[[ Text excerpt open ]]
Bought a fascia to fit single din stereo today and a new gear knob, just waiting on the wire for stereo before it goes in. Then I'll get the seats done. Any idea what's best to get paint of seats it's not that bad just Mark's here and there

Sent from my SM-G975F using Tapatalk


----------



## andy__d (Jun 27, 2018)

if its "gloss" or other oil based paints, paint thinners are about it that i know of to get them out, how that will react with the seat fabric "pass" 

waterbased paints might be easier with wet vac/steam cleaner


----------



## Tj1987 (Jul 24, 2012)

andy__d said:


> if its "gloss" or other oil based paints, paint thinners are about it that i know of to get them out, how that will react with the seat fabric "pass"
> 
> waterbased paints might be easier with wet vac/steam cleaner


I dont think its water based as I'm waiting on mate dropping of wet vac and I've cleaned them twice already, i got most of the dirt off, it's just the paint that isnt budging at all, was thinking just going to salvage yard and getting pair of st seats and putting them in they actually look really nice in connect also less hassle of cleaning them and should be cheap enough as out old st.









Sent from my SM-G975F using Tapatalk


----------



## andy__d (Jun 27, 2018)

given what you found around the handbrake,, that might not be a bad idea ,, and you have a van to take the old seat back to the scrappy


----------



## Tj1987 (Jul 24, 2012)

andy__d said:


> given what you found around the handbrake,, that might not be a bad idea ,, and you have a van to take the old seat back to the scrappy


Win win isnt it, while searching for seats I found this mess, dont know why people let them get so bad, must be a workie thing. 









Sent from my SM-G975F using Tapatalk


----------



## andy__d (Jun 27, 2018)

£25 for the seat,, £80? in cleaning materials and gear to get it to where you would want to sit on it,,


----------



## grunty-motor (Aug 11, 2016)
[[ Text excerpt closed ]]
[[ Collected data open ]]
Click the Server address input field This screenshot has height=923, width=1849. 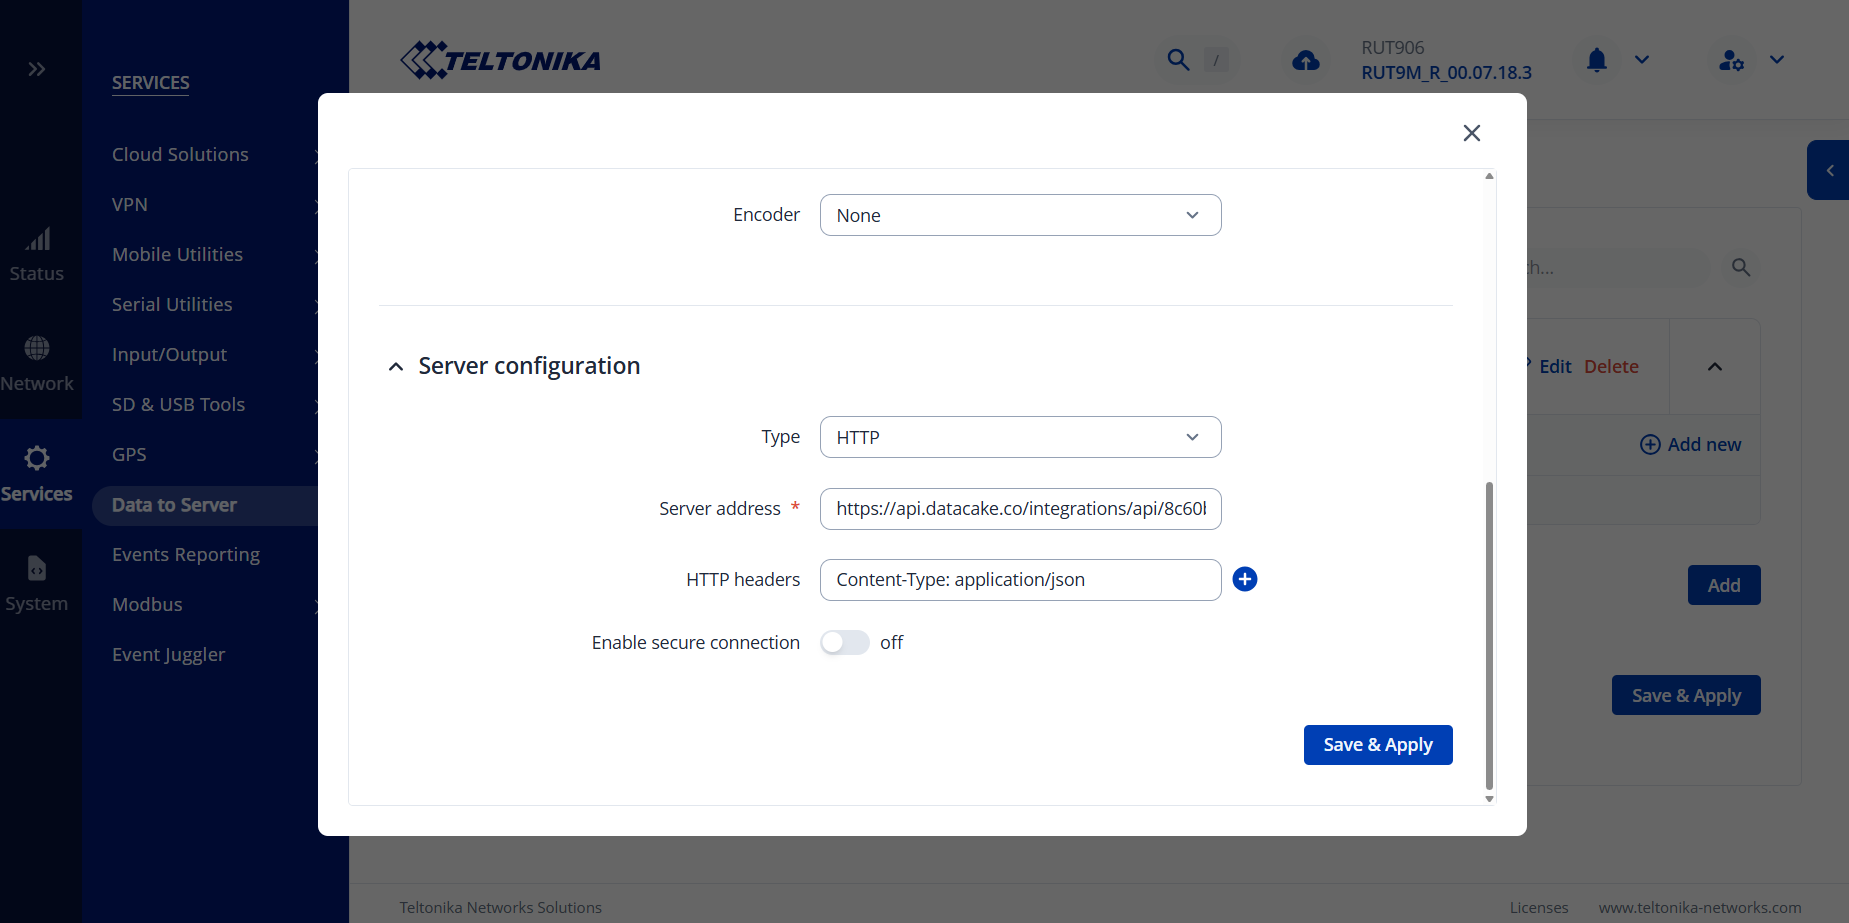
[[ Collected data closed ]]
* Task details:
Copy the passage of the seat-cleaning forum thread above that runs from "I dont think" up to and including "out old st.".

* The answer:
I dont think its water based as I'm waiting on mate dropping of wet vac and I've cleaned them twice already, i got most of the dirt off, it's just the paint that isnt budging at all, was thinking just going to salvage yard and getting pair of st seats and putting them in they actually look really nice in connect also less hassle of cleaning them and should be cheap enough as out old st.